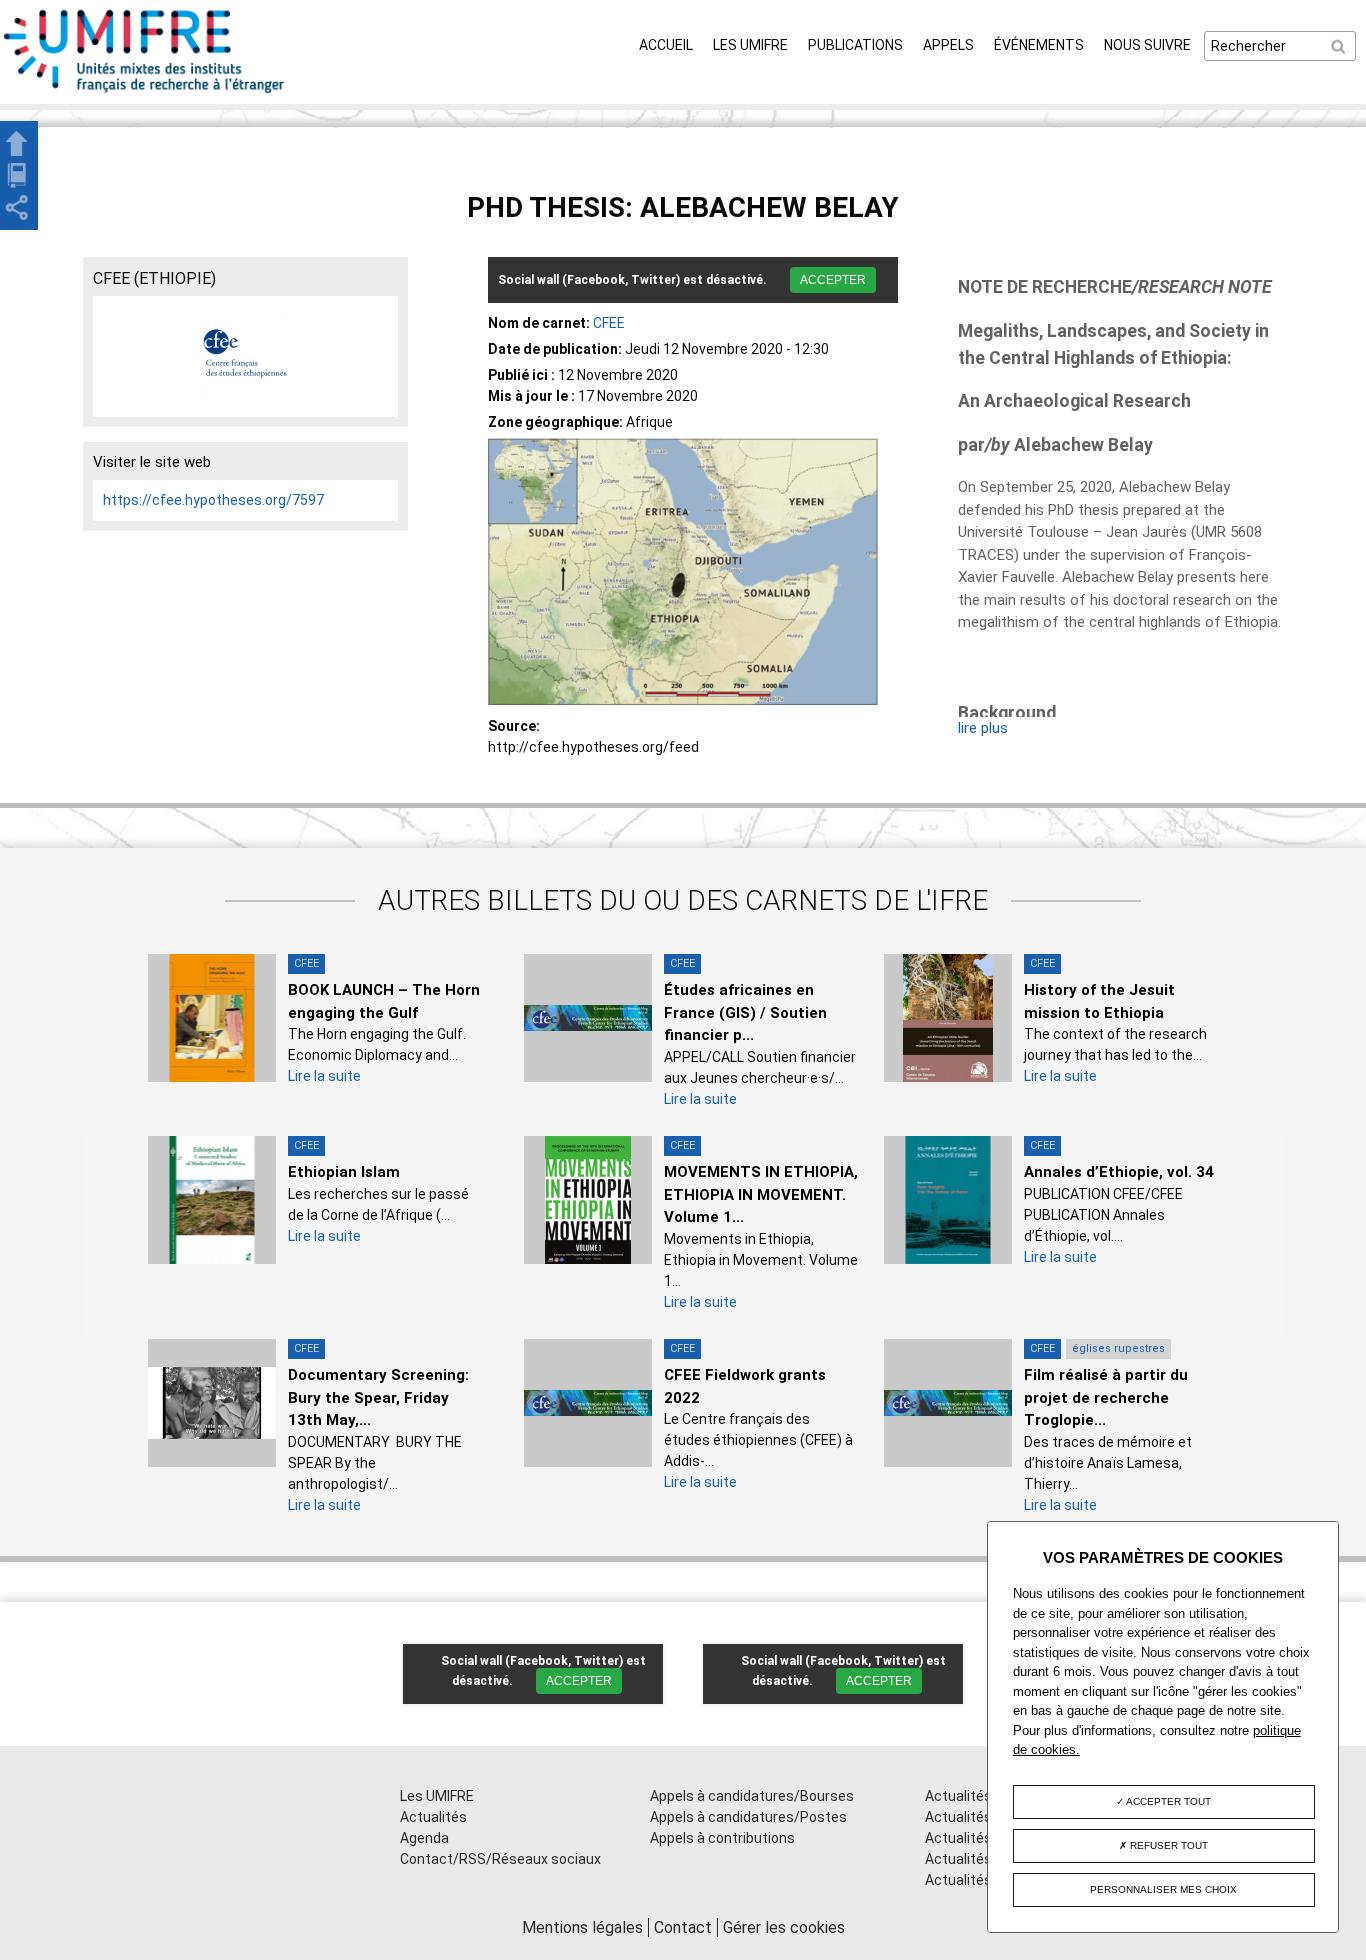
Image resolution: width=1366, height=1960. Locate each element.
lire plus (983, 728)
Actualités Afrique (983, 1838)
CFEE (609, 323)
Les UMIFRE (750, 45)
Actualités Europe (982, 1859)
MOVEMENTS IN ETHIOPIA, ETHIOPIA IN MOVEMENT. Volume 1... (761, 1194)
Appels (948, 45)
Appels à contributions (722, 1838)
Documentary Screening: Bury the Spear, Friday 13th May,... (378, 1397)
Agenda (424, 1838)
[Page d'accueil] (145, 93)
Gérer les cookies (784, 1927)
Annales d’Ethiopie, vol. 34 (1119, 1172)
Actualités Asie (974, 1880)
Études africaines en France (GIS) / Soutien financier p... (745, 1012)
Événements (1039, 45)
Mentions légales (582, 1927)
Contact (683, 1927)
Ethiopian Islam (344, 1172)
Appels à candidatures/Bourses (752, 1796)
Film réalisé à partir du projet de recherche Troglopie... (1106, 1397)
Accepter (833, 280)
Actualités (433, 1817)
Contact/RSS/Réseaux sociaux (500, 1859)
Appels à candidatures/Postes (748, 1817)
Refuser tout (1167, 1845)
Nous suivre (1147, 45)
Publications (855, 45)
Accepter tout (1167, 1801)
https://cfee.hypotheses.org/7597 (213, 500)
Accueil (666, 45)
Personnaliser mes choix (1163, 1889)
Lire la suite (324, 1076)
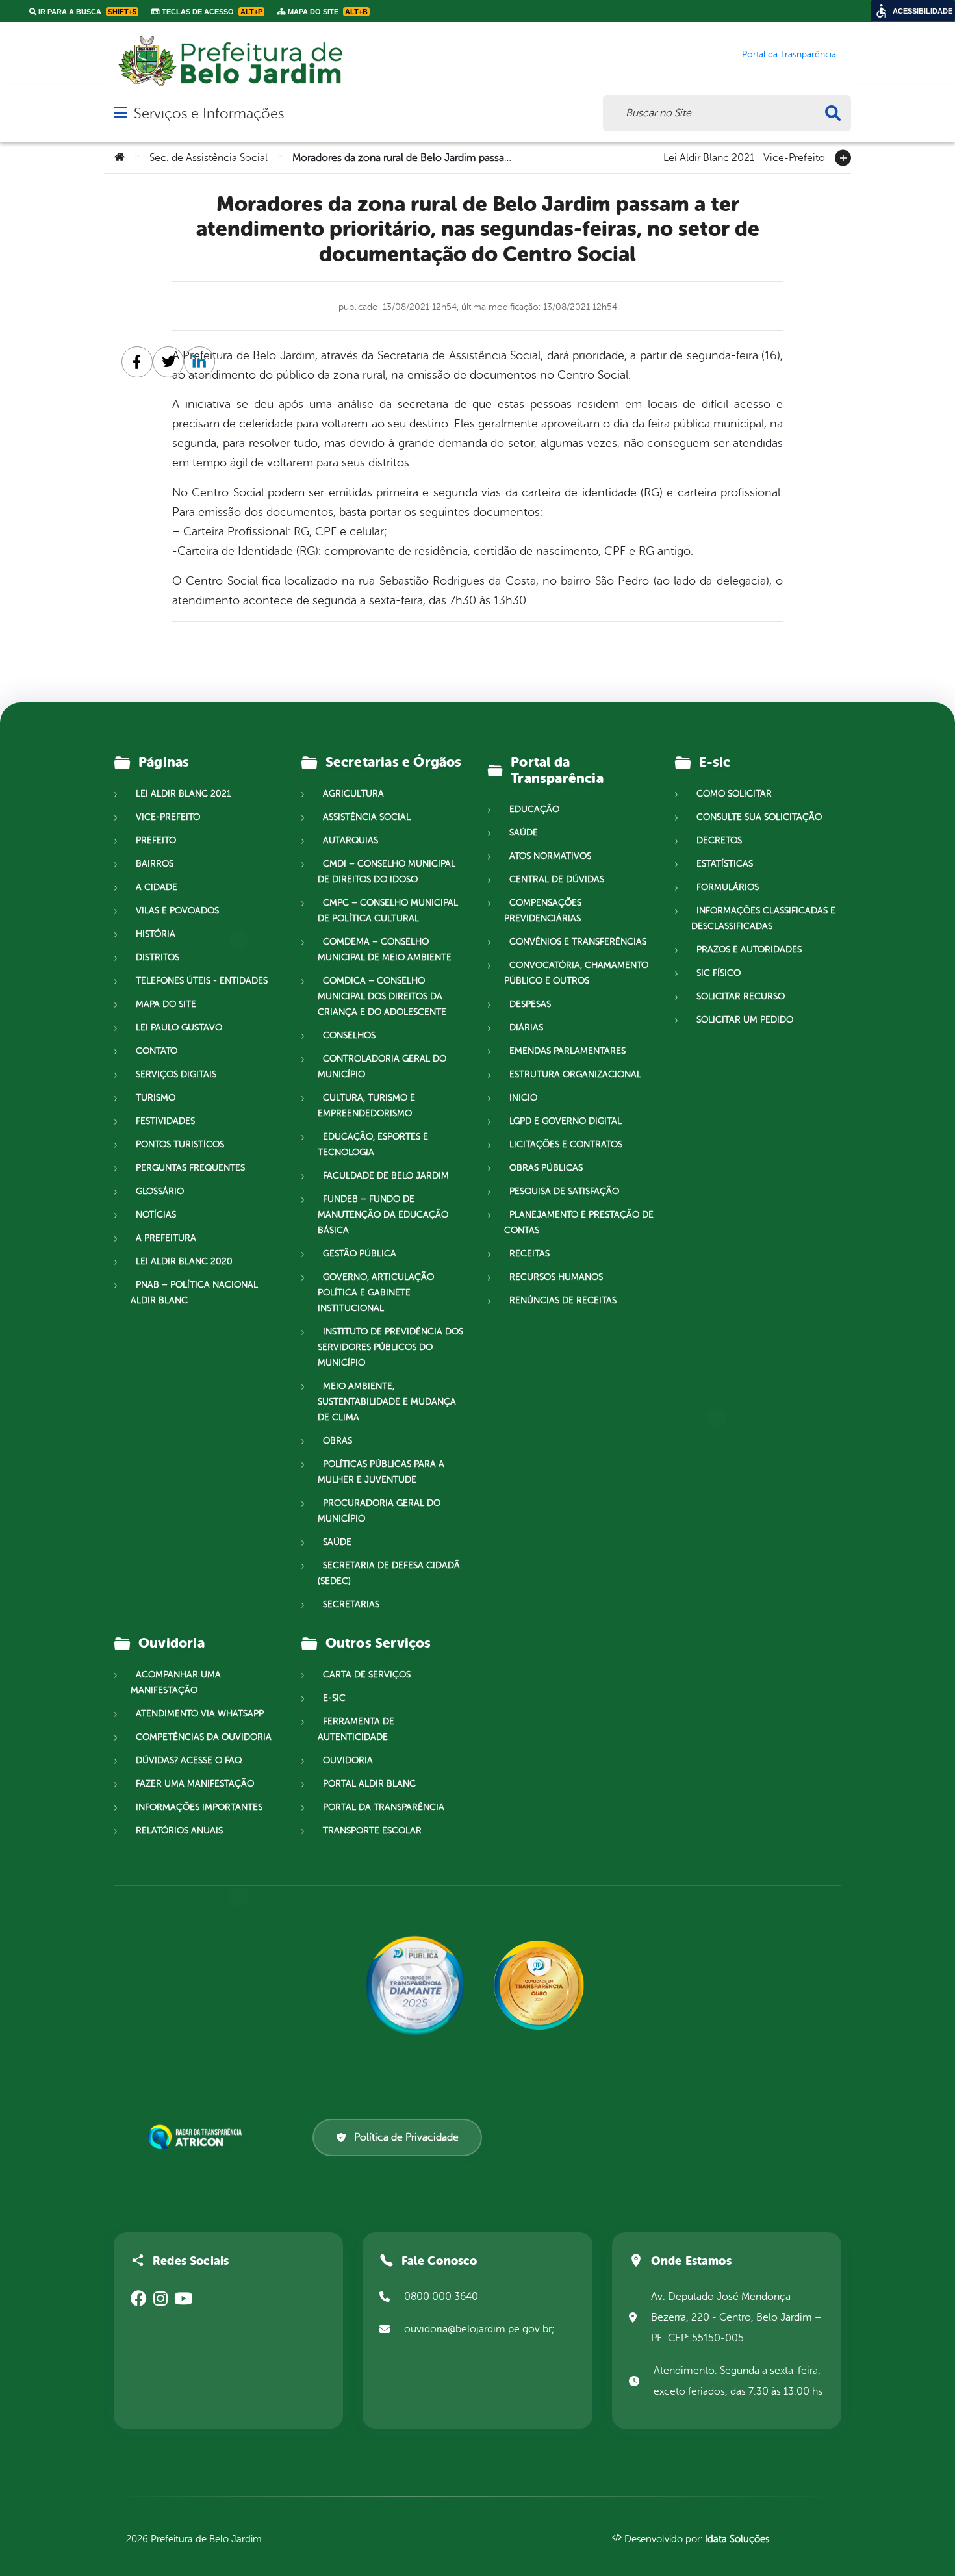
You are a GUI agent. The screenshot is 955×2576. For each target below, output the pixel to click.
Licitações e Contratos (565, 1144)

...

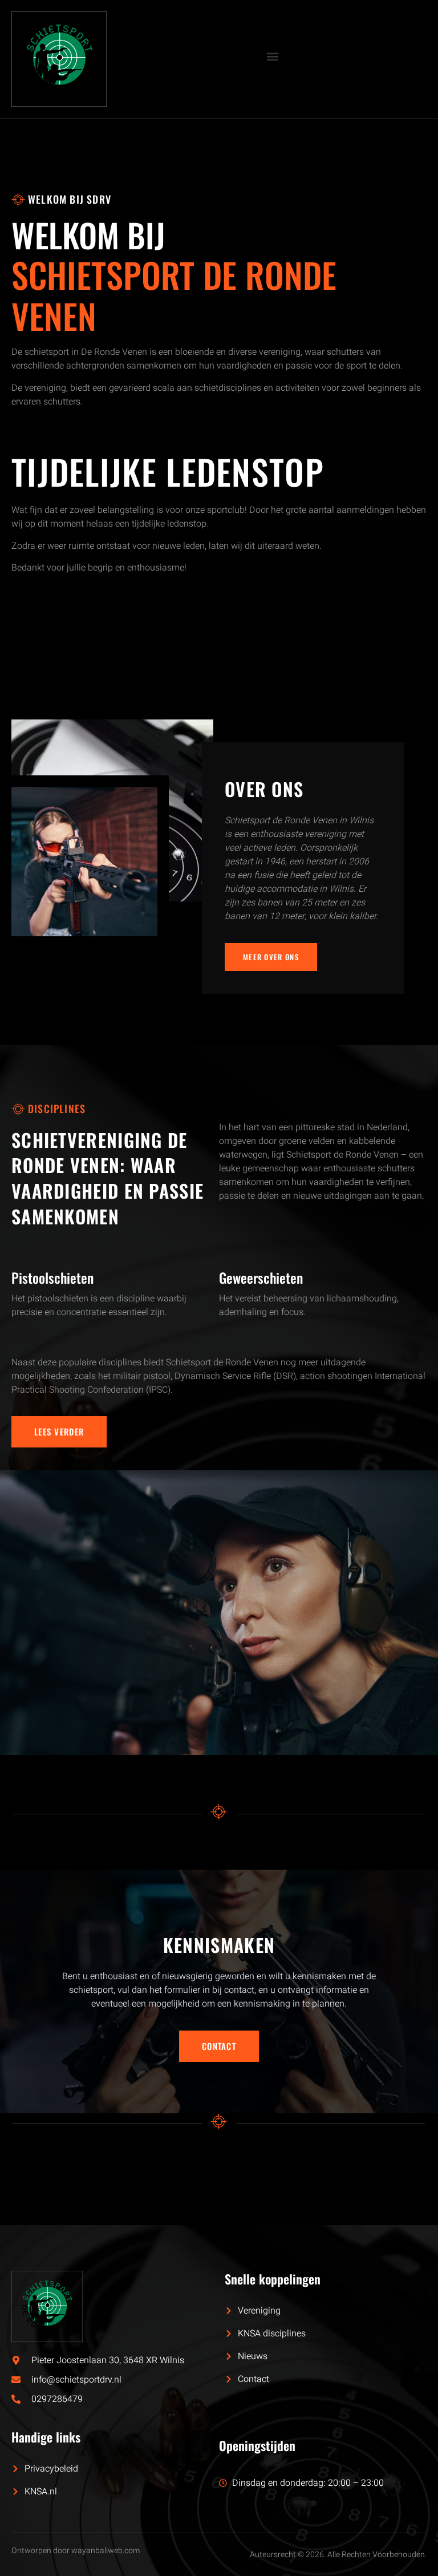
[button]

● Your task
Count the lines in the records that contain the word "Appels", and give only that number.

● Solution for this problem
4